The distribution mechanic is what makes HYPE unusual. Between 97% and 99% of net protocol fees flow to the Assistance Fund, which continuously buys HYPE on the open market and holds it off circulation.1 The buyback works like a near-total earnings payout returned through repurchases rather than dividends. By May 2026 the fund had deployed over $1.3bn and held about 28.5m HYPE, and its annual buyback runs near 7% of market capitalization, several times the intensity of Ethereum’s or BNB’s.2 We treat protocol earnings and holder returns as the same number, with one caveat: the buyback is a protocol policy, not a contractual dividend, and could in principle be changed by governance.

Trailing earnings, and why they have slipped

Hyperliquid scaled from almost nothing in late 2024 to a peak quarterly run-rate in Q3 2025. Both gross revenue and earnings crested that quarter and have stepped down since.

Quarterly gross protocol revenue and earnings, $m. Q2 2026 is a partial quarter. Source: DefiLlama.

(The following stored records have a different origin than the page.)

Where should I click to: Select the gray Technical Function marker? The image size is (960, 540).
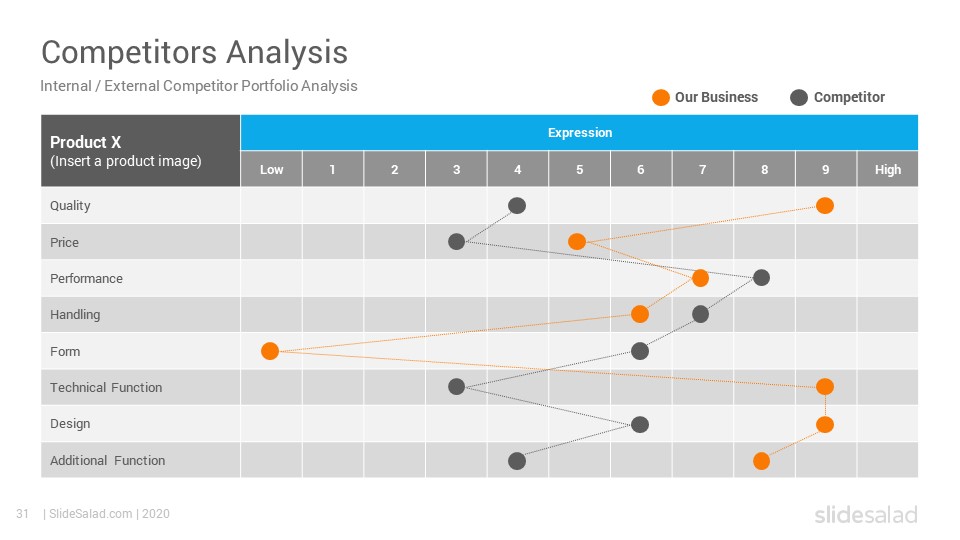coord(456,387)
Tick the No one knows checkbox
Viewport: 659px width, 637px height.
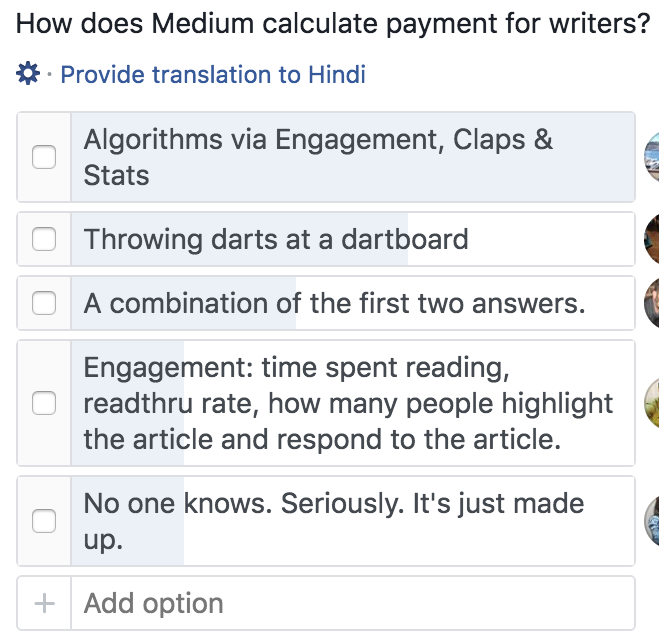point(44,521)
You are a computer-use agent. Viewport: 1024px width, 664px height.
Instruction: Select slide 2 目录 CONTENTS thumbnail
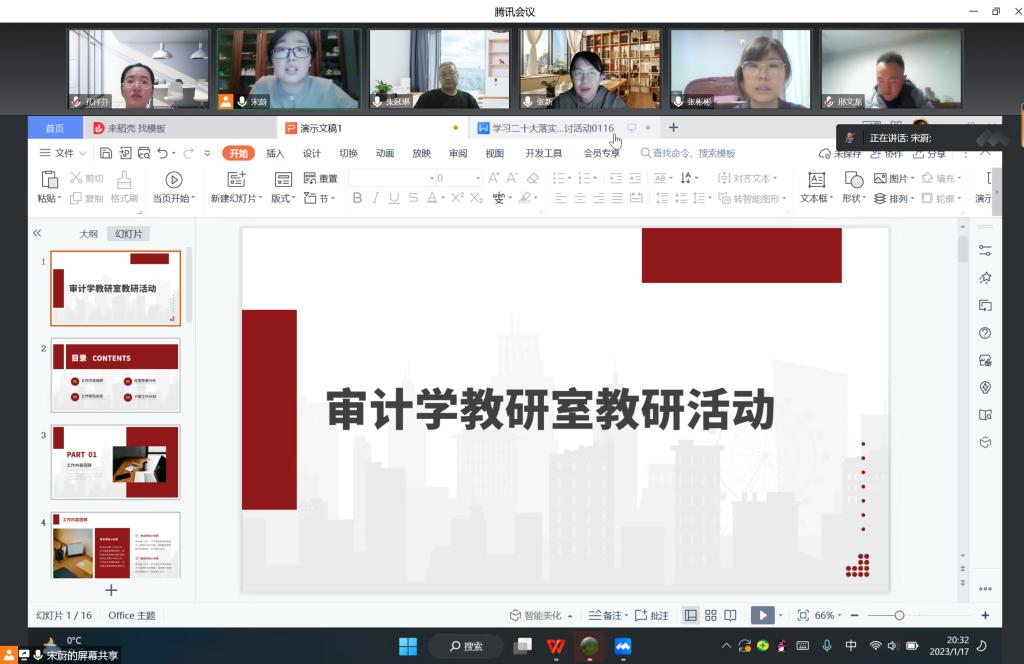tap(116, 374)
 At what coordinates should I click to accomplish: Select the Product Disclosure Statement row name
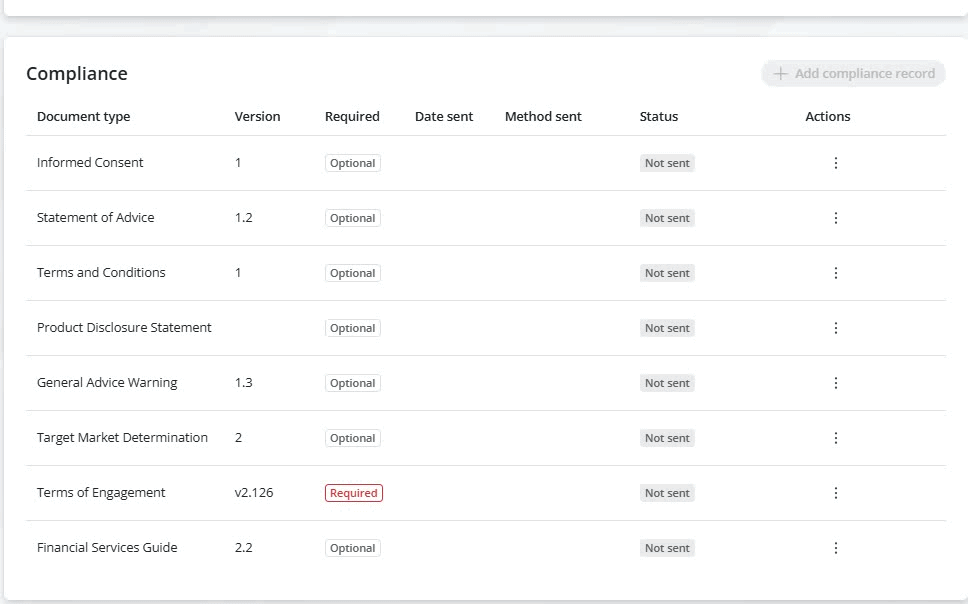click(x=124, y=328)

Q1 2026 earnings of $176m were still up about 34% year on year but down roughly 43% from the Q3 2025 peak. Trailing twelve-month earnings are about $887m, close to the $881m annualized figure. The trend, not only the level, is what a forward multiple has to price. The decline has two distinct causes, and separating them changes how the forward case reads.

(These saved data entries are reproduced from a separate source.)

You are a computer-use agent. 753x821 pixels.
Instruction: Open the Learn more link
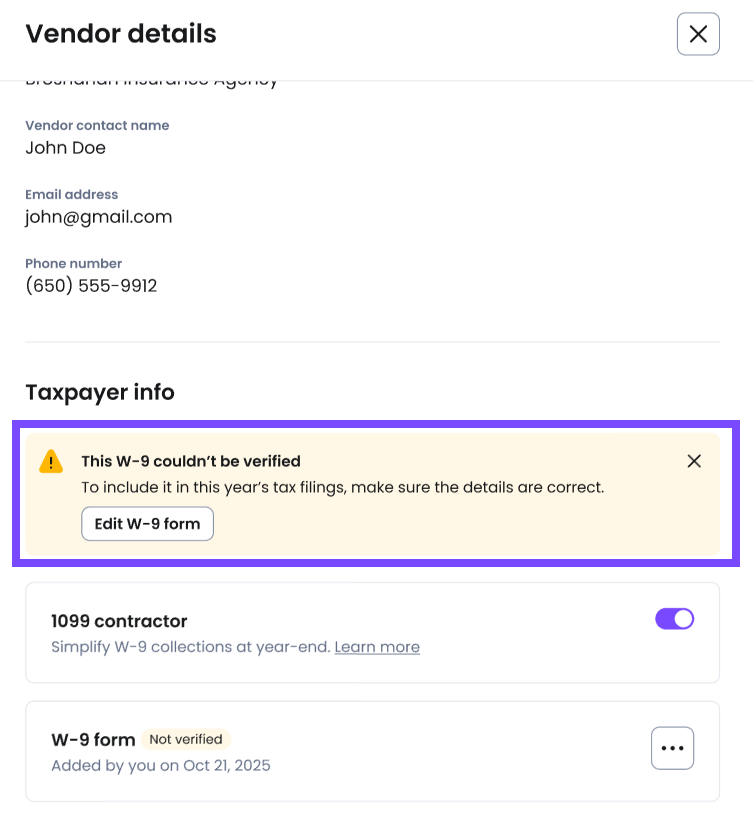tap(377, 647)
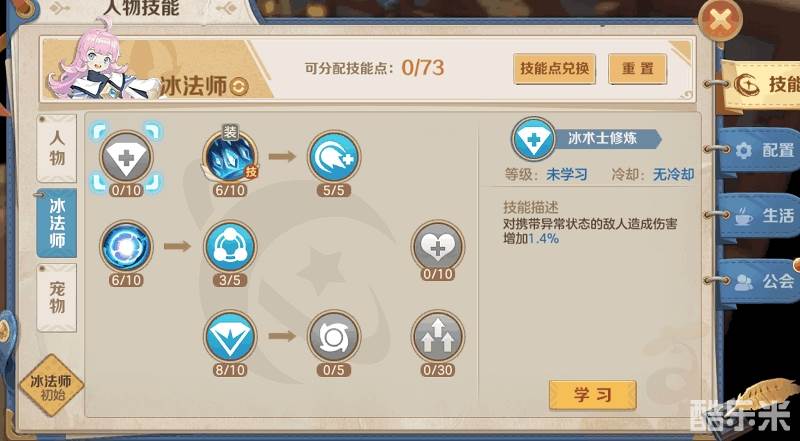Screen dimensions: 800x441
Task: Switch class via icon beside 冰法师
Action: pos(239,87)
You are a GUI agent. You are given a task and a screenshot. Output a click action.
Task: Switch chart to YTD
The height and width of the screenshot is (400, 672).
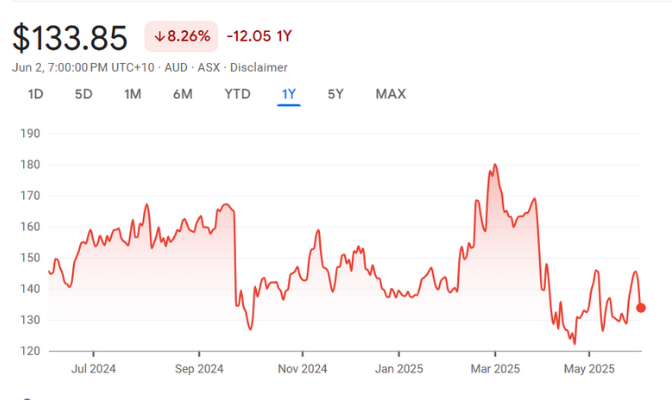[237, 94]
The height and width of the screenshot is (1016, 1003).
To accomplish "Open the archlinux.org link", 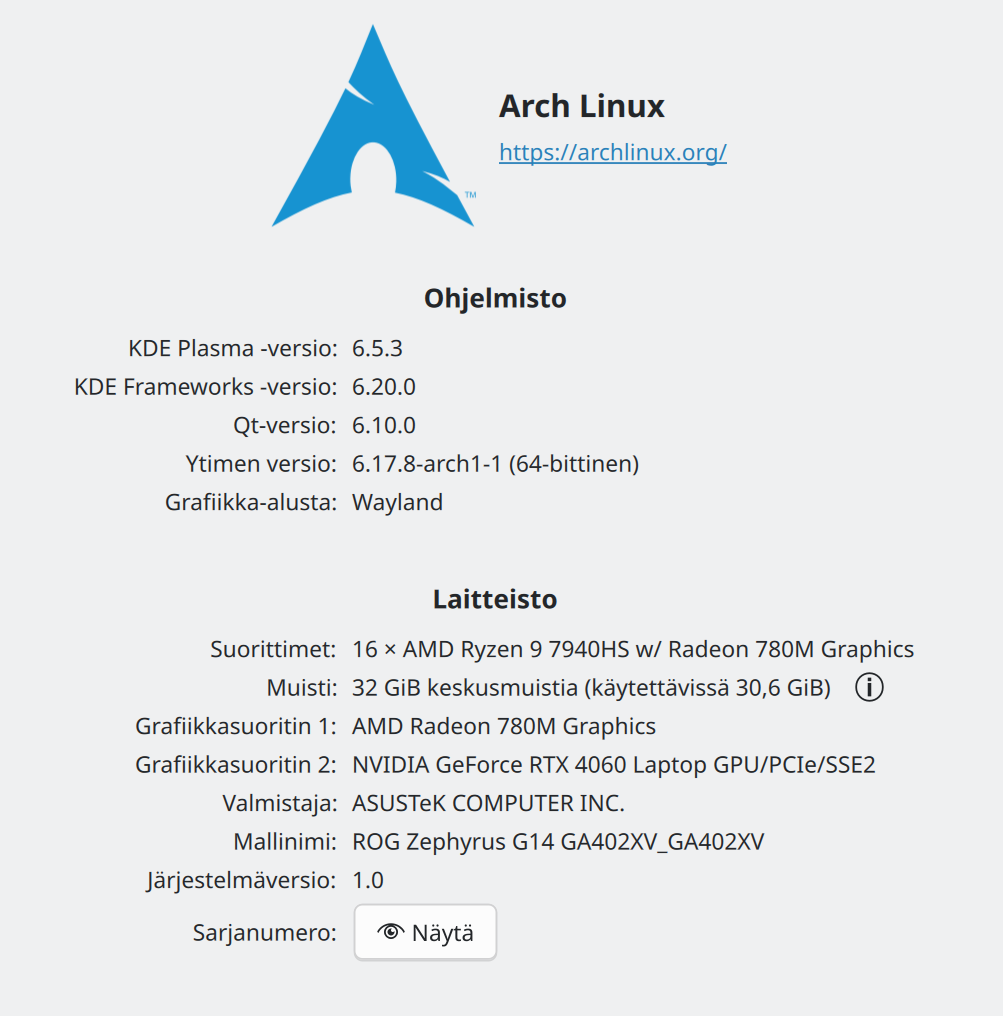I will [612, 152].
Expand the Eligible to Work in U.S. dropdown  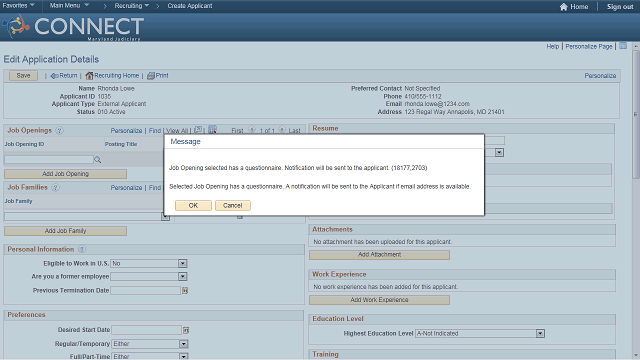click(x=182, y=264)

The sector cooled: On-chain perpetual-DEX volume peaked in October 2025 above $1.2tn for the month, then fell for five straight months. By early April 2026 thirty-day volume was about $629bn and daily volume near $8.4bn, the lowest since the previous summer.3 A large part of the earnings decline is simply Hyperliquid’s exposure to a quieter market.

Competition fragmented volume: Hyperliquid held about 71% of on-chain perpetual volume in May 2025. When Aster, a Binance-linked venue, launched its token in September with aggressive rewards, its reported volume briefly eclipsed Hyperliquid’s, and Lighter, built by former Citadel engineers on a zero-fee model, took another slice. By April 2026 Hyperliquid was running roughly a third of on-chain perpetual volume.

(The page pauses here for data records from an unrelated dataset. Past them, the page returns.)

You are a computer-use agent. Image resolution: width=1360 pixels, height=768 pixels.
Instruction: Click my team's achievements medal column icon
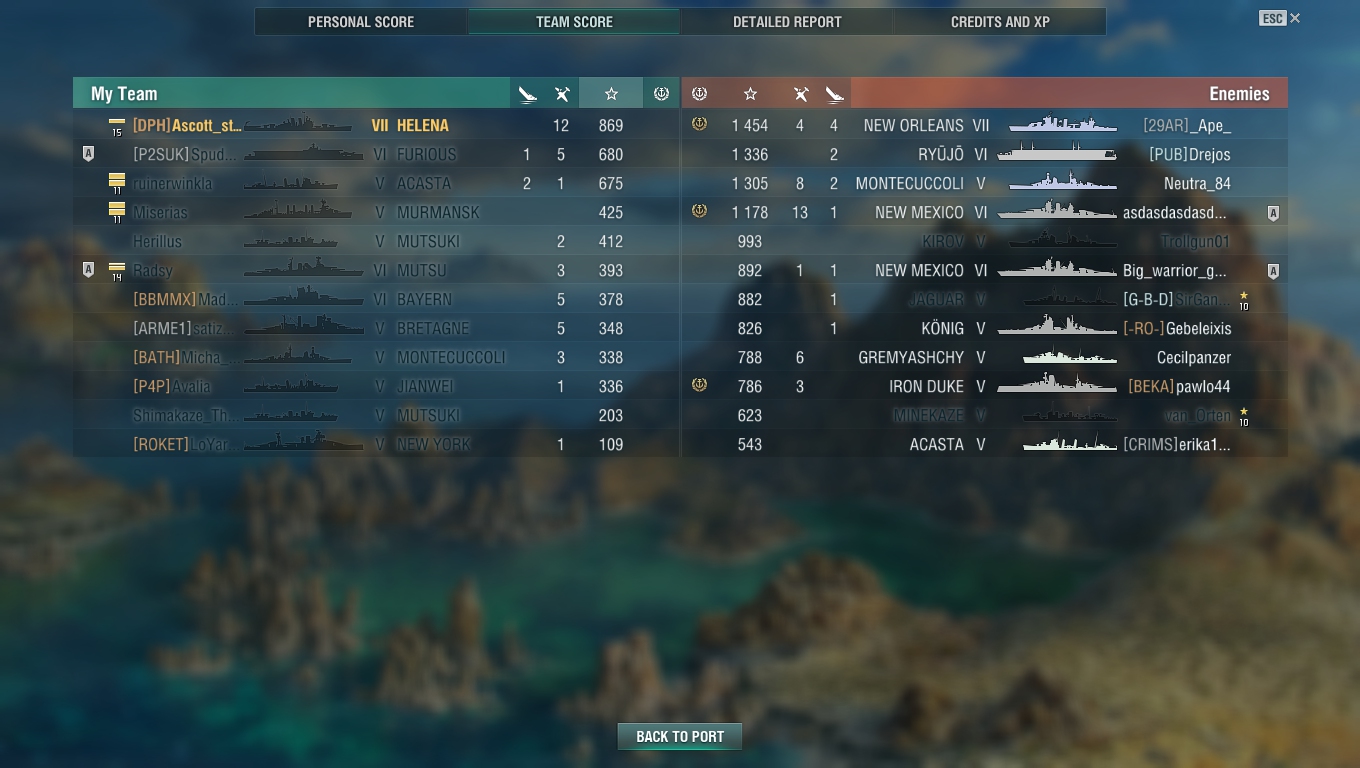click(661, 94)
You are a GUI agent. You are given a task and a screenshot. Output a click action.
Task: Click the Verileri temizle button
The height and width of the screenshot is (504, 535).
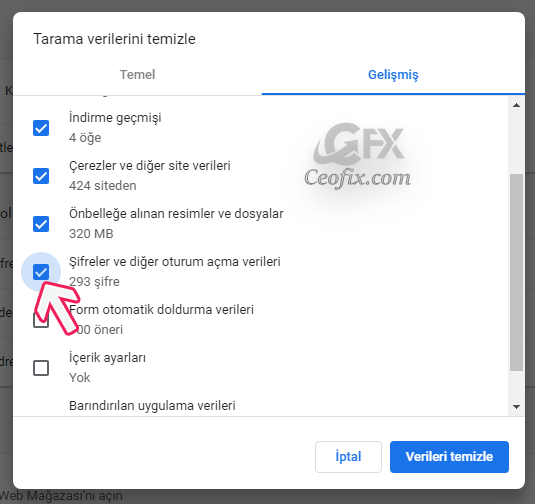click(x=449, y=457)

What keeps this from being a story of structural decline is the quality of the volume that moved. Much of the rivals’ activity is reward-farming rather than real trading: Aster’s volume ran at roughly eight times its open interest, a ratio well above anything seen in a genuine market. On open interest and on profitable market-making, both far harder to manufacture, Hyperliquid held up better than its headline share suggests, and the live question is what the challengers keep once their token incentives lapse. Our read is that the deceleration is mostly a cooler market plus a temporary incentive war, not erosion of the franchise. That is the premise behind the share-recovery assumption in the forward model, and we flag it as a premise to monitor rather than a certainty.

Valuation today, on a fully diluted basis

On fully diluted supply, Hyperliquid is one of the most expensive trading venues in the market. The multiples below use annualized earnings of $0.88bn and fees of $1.06bn against an FDV of about $53.7bn.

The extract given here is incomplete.